Hakim yang dipimpin oleh Hakim Ashok Bhushan mengatakan bahwa pengadilan tinggi tidak akan memutuskan hingga Januari pekan lalu tentang masalah yang tertunda terkait dengan dugaan transaksi tanah ilegal dalam pemindahan ibu kota negara ke Amaravati.
Majelis hakim, yang juga terdiri dari Hakim RS Reddy dan MR Shah, menolak untuk tetap pada tahap ini arahan lain dari pengadilan tinggi termasuk tetap dalam pemeriksaan ke FIR dalam masalah tersebut.
Pengadilan puncak mengeluarkan perintah tersebut saat mendengar banding yang diajukan oleh pemerintah Andhra Pradesh terhadap perintah pengadilan tinggi 15 September.

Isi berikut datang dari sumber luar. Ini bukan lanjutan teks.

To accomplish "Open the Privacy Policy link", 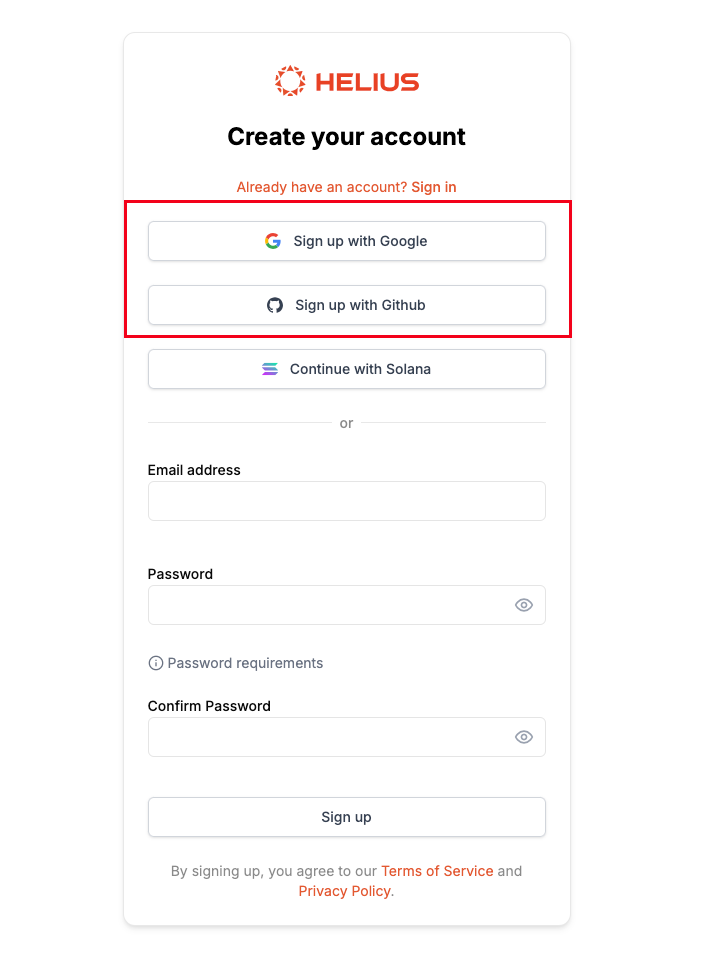I will tap(344, 891).
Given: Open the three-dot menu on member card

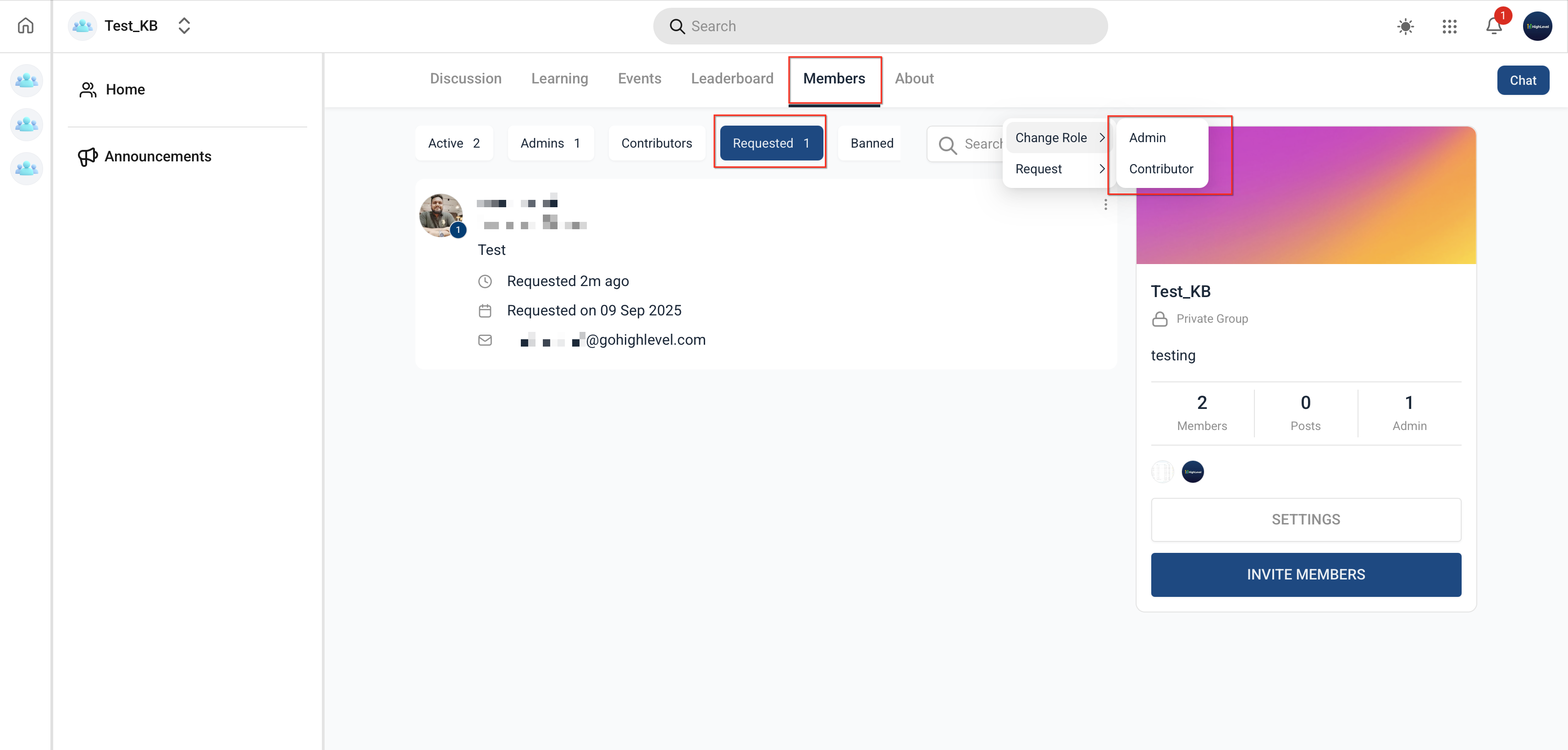Looking at the screenshot, I should tap(1105, 204).
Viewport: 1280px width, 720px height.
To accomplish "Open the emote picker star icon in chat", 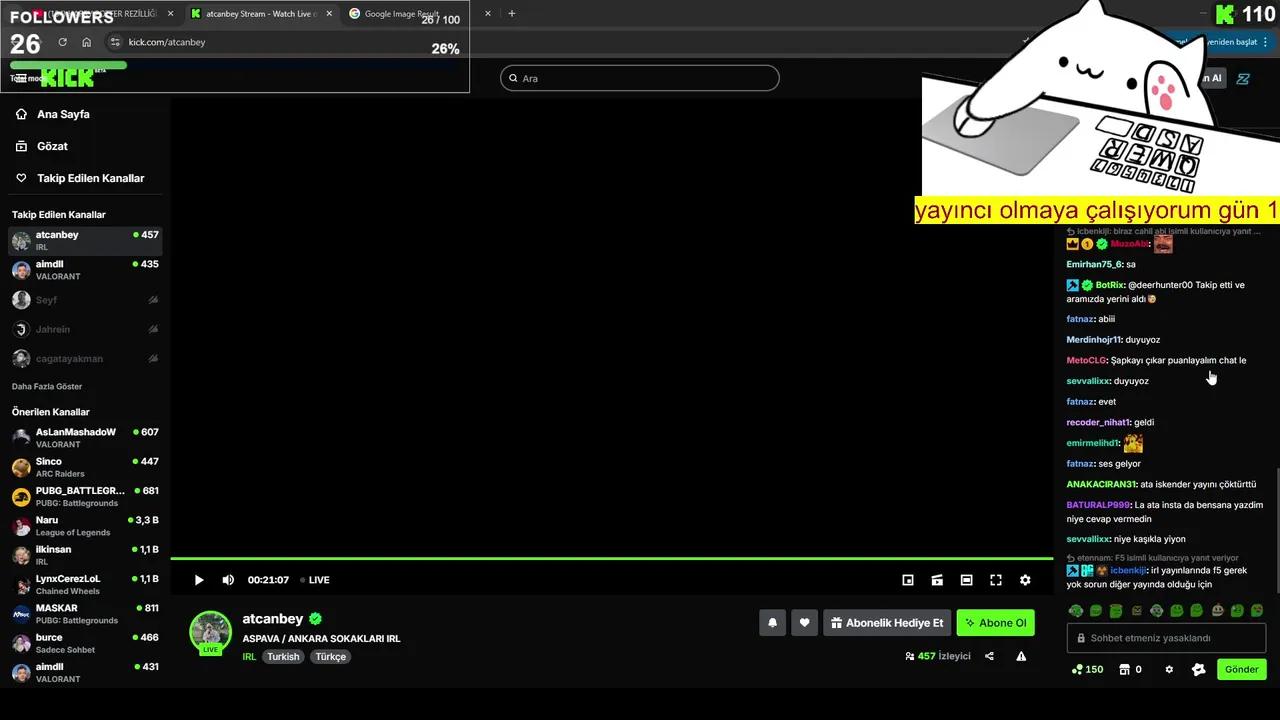I will (x=1198, y=669).
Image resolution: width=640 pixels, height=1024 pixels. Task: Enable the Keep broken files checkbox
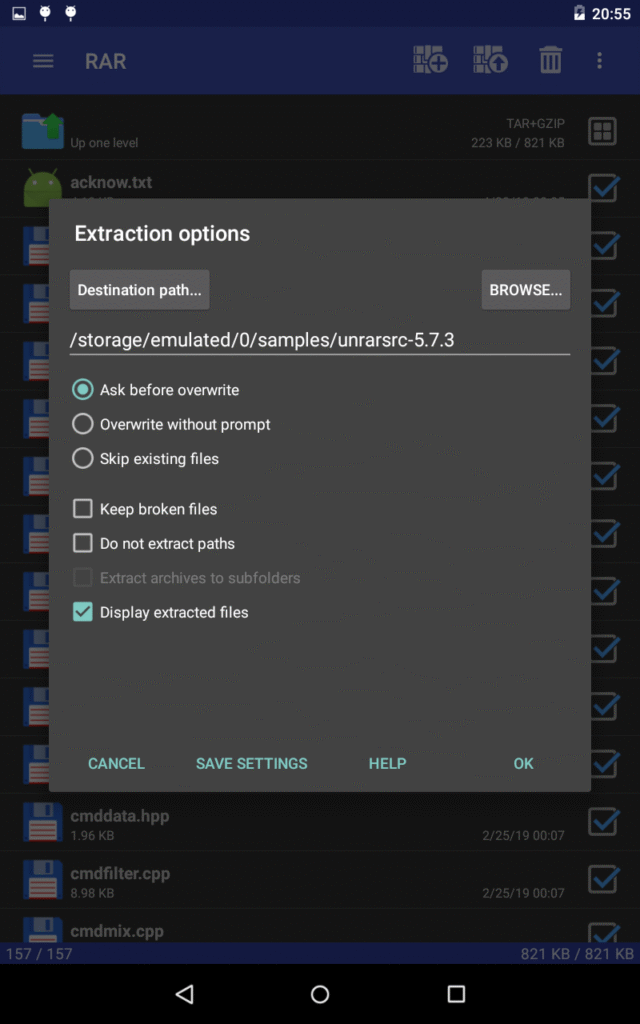tap(84, 508)
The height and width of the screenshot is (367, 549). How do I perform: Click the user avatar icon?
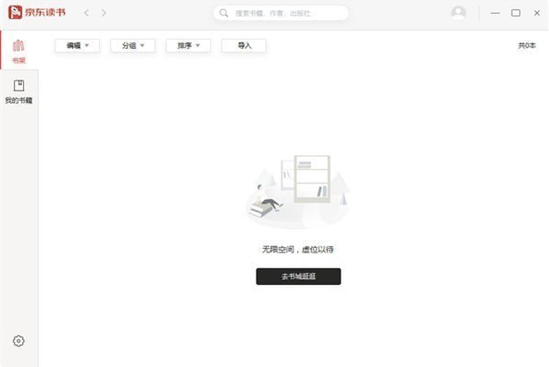(x=458, y=13)
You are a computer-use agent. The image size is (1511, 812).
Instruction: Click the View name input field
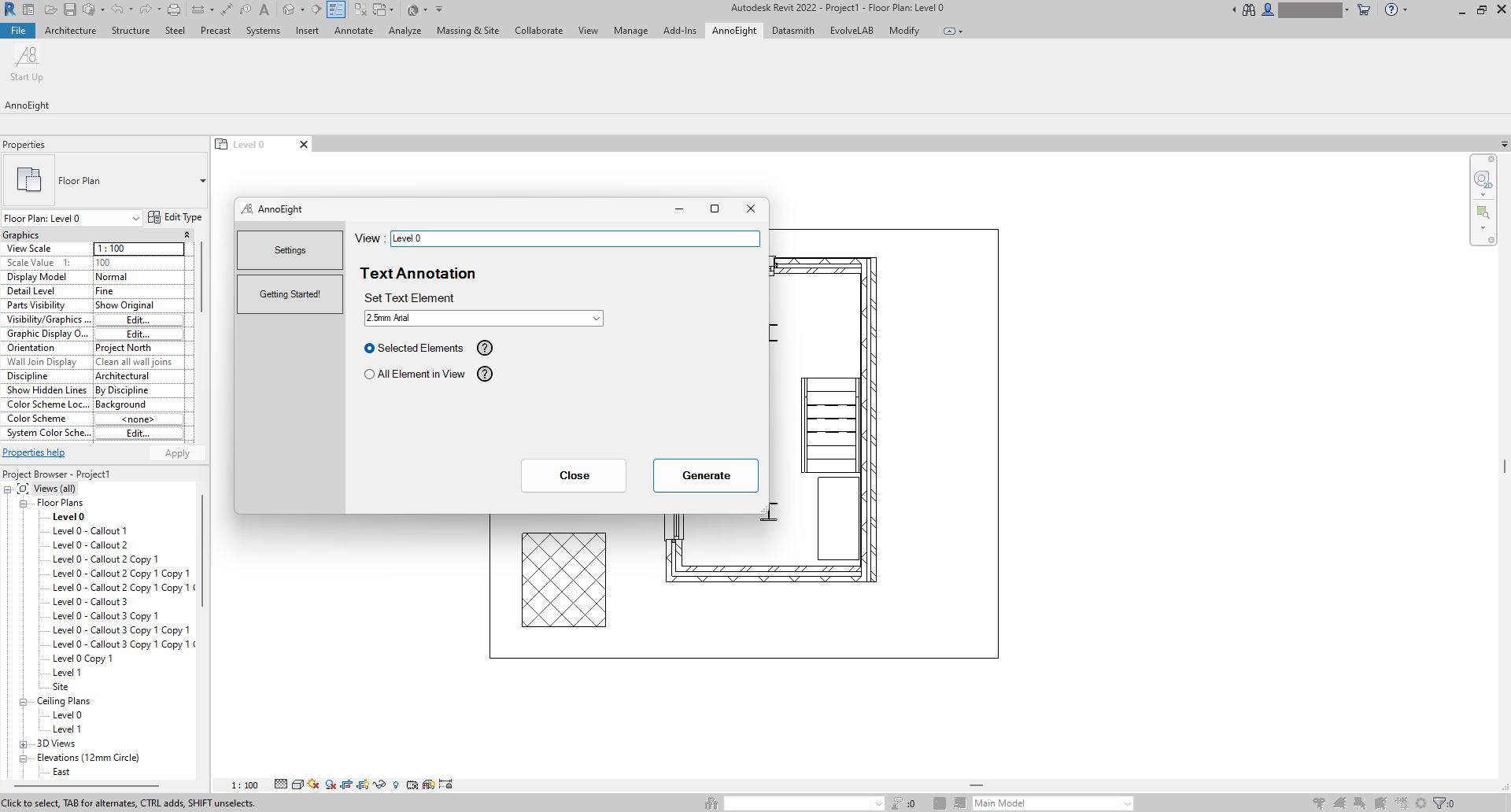(x=574, y=238)
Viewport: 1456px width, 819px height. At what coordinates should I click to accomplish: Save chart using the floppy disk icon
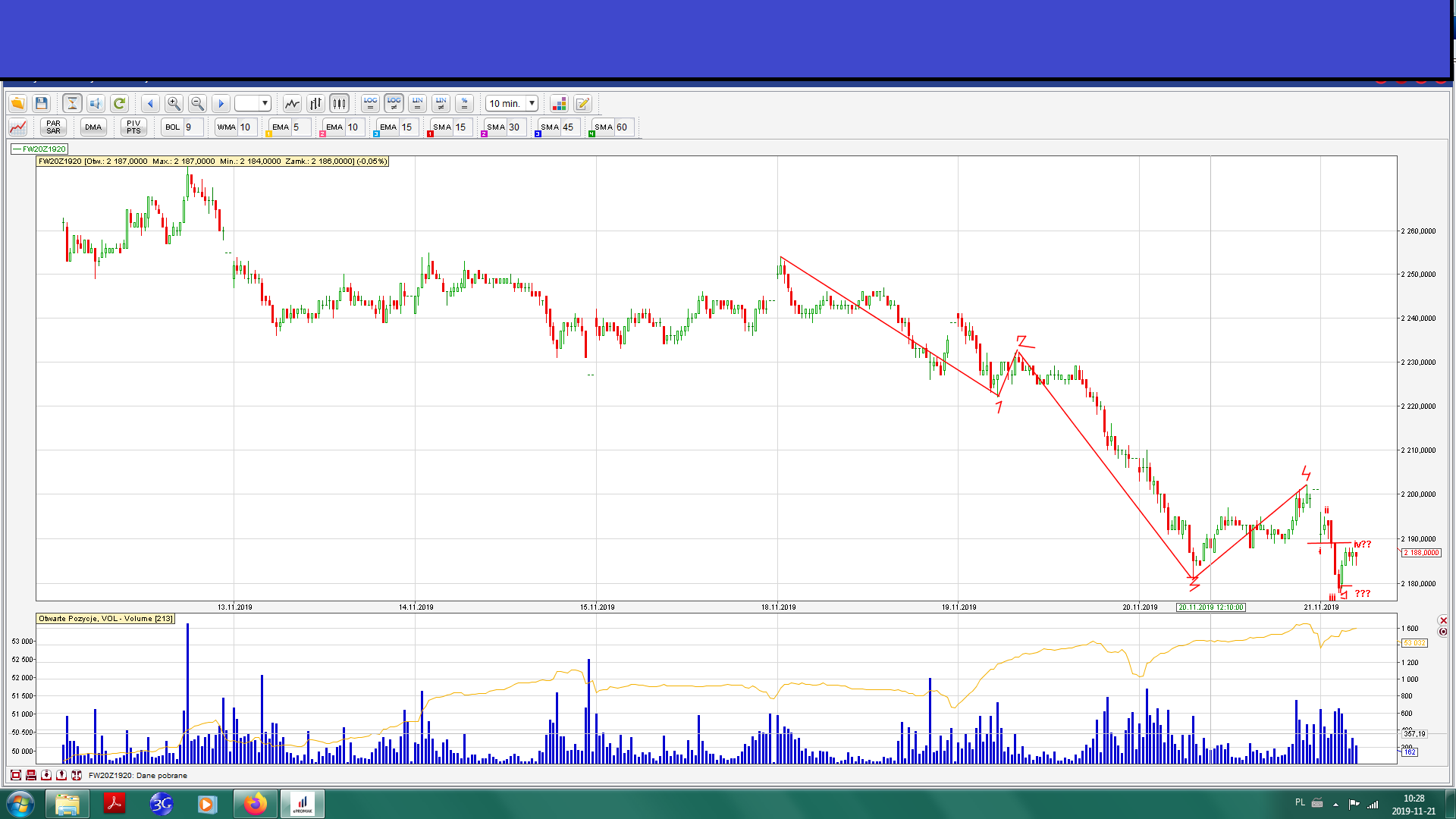42,103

Untuk mantan Jaksa Agung, advokat senior Harish Salve dan Mukul Rohatgi mengatakan itu adalah kasus ‘balas dendam rezim’ karena tidak ada ilegalitas dalam membeli tanah pada pertengahan 2015 ketika ribuan orang telah membeli tanah dari Juni 2014, ketika itu menjadi pengetahuan publik bahwa Amaravati akan menjadi ibu kota baru.
Majelis SC telah memposting masalah tersebut untuk sidang pada bulan Januari.